-- begin --

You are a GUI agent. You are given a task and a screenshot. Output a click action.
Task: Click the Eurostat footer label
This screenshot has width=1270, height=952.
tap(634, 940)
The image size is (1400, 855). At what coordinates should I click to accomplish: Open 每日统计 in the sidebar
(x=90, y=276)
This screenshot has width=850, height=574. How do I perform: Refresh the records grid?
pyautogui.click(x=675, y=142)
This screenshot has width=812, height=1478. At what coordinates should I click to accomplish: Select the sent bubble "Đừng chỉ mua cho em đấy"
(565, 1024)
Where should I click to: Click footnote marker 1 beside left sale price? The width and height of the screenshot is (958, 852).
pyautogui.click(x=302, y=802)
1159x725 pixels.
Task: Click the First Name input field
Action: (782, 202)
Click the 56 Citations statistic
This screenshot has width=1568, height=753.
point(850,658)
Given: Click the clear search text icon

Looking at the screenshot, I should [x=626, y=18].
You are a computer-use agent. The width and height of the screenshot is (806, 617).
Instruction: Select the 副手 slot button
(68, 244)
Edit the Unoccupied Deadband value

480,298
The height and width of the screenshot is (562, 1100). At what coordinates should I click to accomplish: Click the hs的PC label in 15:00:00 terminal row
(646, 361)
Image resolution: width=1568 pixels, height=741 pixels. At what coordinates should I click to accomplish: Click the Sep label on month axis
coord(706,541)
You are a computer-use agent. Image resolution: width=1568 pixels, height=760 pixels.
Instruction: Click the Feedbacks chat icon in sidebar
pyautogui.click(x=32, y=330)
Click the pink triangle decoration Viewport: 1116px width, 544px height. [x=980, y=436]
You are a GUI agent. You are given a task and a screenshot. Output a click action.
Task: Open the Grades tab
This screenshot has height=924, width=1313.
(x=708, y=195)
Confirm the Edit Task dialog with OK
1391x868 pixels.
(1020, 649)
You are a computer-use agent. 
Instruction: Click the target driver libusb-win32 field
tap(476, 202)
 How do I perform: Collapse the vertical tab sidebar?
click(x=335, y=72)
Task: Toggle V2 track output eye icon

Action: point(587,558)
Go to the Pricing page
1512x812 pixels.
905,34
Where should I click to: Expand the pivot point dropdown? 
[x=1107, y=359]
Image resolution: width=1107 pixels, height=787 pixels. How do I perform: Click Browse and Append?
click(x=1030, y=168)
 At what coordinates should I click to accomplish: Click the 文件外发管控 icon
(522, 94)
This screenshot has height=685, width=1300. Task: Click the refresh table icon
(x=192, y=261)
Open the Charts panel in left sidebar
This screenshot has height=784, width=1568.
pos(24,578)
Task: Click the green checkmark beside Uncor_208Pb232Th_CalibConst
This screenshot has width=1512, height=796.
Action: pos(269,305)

-- end --

## Request
Reproduce the data above without any changes, starting at the line that contains "Given: Click the clear search text icon" and ending at the line that contains "Click the pink", including both of those lines.

## Response below
Given: Click the clear search text icon

Looking at the screenshot, I should [x=626, y=18].
You are a computer-use agent. The width and height of the screenshot is (806, 617).
Instruction: Select the 副手 slot button
(68, 244)
Edit the Unoccupied Deadband value

480,298
The height and width of the screenshot is (562, 1100). At what coordinates should I click to accomplish: Click the hs的PC label in 15:00:00 terminal row
(646, 361)
Image resolution: width=1568 pixels, height=741 pixels. At what coordinates should I click to accomplish: Click the Sep label on month axis
coord(706,541)
You are a computer-use agent. Image resolution: width=1568 pixels, height=760 pixels.
Instruction: Click the Feedbacks chat icon in sidebar
pyautogui.click(x=32, y=330)
Click the pink triangle decoration Viewport: 1116px width, 544px height. [x=980, y=436]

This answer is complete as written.